◆ Extrait proposé:
◆ ◆ ◆

Plusieurs auteurs s’accordent, peu ou prou, sur l’extension du domaine de l’urbain. Pour Henri Lefebvre, les villes et les campagnes sont submergées par l’urbain, Françoise Choay stigmatise les « non-villes » et les « non-campagnes » et annonce « le règne de l’urbain et la mort de la ville », quant à Bernard Charbonneau, il dénonce la « banlieue totale », désastre produit consciemment par les technocrates au nom du déménagement territorial productiviste. Ces analyses nous encouragent à concevoir de nouvelles configurations écologico-géographiques singulières, dont la population, selon les cas, variera de plus d’un million à 2-300 000 habitants, ce qui laisse imaginer au moins deux à trois cents biorégions, certaines à cheval sur les actuelles frontières avec les pays voisins.
« La géographie affective de tout habitant est à la fois physique, virtuelle, rêvée et participe à l’urbanisation des mœurs dont les aspects aliénants sont contrebalancés par un éventail inédit des possibles.» (Thierry Paquot)

◆ ◆ ◆

◆ Données fournies:
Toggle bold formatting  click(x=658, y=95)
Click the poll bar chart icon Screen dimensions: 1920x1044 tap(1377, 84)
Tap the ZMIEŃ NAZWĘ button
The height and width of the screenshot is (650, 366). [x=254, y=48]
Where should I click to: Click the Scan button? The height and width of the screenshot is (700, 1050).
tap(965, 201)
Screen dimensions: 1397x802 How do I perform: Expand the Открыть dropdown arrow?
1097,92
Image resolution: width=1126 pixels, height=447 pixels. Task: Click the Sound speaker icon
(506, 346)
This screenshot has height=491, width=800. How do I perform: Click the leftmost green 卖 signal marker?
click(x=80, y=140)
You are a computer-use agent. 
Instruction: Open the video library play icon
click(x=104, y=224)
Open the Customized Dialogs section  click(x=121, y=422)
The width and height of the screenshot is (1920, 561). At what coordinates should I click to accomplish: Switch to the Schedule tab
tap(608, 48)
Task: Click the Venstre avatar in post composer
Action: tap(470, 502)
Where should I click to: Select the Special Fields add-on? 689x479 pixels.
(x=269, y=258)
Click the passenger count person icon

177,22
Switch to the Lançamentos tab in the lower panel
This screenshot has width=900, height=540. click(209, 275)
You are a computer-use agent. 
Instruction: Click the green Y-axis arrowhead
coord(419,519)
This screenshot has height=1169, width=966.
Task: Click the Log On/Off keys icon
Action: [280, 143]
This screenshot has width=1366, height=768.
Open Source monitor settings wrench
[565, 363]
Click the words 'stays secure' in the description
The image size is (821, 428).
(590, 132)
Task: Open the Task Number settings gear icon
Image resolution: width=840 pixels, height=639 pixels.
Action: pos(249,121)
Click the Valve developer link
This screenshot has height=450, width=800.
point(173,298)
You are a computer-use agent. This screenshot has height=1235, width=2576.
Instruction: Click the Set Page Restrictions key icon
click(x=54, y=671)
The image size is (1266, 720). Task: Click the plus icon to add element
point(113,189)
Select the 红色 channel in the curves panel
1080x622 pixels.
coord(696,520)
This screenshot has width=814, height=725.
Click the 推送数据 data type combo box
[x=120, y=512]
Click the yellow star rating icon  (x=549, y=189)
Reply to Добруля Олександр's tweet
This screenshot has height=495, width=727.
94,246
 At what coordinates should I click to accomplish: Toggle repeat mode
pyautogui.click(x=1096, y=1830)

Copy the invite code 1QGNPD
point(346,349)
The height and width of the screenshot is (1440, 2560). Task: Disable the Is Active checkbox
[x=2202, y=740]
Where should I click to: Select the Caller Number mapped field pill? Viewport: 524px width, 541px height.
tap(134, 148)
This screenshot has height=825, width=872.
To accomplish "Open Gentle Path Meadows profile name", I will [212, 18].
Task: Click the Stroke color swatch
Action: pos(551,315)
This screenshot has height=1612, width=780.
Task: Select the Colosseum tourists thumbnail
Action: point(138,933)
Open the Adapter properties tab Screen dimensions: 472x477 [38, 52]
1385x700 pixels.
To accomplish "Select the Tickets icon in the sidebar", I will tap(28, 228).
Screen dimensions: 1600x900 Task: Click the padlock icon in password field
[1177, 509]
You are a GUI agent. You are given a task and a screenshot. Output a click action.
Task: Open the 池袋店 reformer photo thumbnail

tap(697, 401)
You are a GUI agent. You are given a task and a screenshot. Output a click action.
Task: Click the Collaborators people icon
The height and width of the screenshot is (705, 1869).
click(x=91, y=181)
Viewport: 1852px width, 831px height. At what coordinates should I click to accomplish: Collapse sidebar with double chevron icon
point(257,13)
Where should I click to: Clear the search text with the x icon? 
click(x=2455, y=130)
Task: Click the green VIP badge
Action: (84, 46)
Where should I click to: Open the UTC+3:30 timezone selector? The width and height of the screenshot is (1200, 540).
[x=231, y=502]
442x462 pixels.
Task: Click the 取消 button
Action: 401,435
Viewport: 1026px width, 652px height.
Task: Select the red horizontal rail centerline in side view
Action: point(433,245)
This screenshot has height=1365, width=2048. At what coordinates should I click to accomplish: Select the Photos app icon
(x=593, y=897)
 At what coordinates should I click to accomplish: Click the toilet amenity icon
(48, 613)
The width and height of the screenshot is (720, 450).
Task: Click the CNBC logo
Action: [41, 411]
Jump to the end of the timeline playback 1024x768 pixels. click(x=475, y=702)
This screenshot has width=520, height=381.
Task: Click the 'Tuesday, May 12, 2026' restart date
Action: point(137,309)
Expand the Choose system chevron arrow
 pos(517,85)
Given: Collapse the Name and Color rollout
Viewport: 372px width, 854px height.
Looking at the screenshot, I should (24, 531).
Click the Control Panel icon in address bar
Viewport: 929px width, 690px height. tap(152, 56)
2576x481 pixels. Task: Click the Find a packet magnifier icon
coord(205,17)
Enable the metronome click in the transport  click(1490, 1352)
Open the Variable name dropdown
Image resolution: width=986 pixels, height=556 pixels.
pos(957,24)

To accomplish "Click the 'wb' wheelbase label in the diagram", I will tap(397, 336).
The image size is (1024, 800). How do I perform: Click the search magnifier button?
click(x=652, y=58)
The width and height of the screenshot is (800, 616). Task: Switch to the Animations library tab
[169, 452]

◆ ◆ ◆

◆ Tâches à faire:
**A)** Recopiez mot pour mot le passage du texte sur l'extension de l'urbain qui commence par les mots « Plusieurs auteurs s’accordent, peu » et s'achève sur « les pays voisins. ».
**B)** Dans le texte sur l'extension de l'urbain, quels sont tous les auteurs nommés ?
**C)** D'après le texte sur l'extension de l'urbain, combien de biorégions ces analyses laissent-elles imaginer ?

◆ Exercice corrigé:
**A)**
Plusieurs auteurs s’accordent, peu ou prou, sur l’extension du domaine de l’urbain. Pour Henri Lefebvre, les villes et les campagnes sont submergées par l’urbain, Françoise Choay stigmatise les « non-villes » et les « non-campagnes » et annonce « le règne de l’urbain et la mort de la ville », quant à Bernard Charbonneau, il dénonce la « banlieue totale », désastre produit consciemment par les technocrates au nom du déménagement territorial productiviste. Ces analyses nous encouragent à concevoir de nouvelles configurations écologico-géographiques singulières, dont la population, selon les cas, variera de plus d’un million à 2-300 000 habitants, ce qui laisse imaginer au moins deux à trois cents biorégions, certaines à cheval sur les actuelles frontières avec les pays voisins.

**B)** Henri Lefebvre, Françoise Choay, Bernard Charbonneau, Thierry Paquot

**C)** Au moins deux à trois cents biorégions.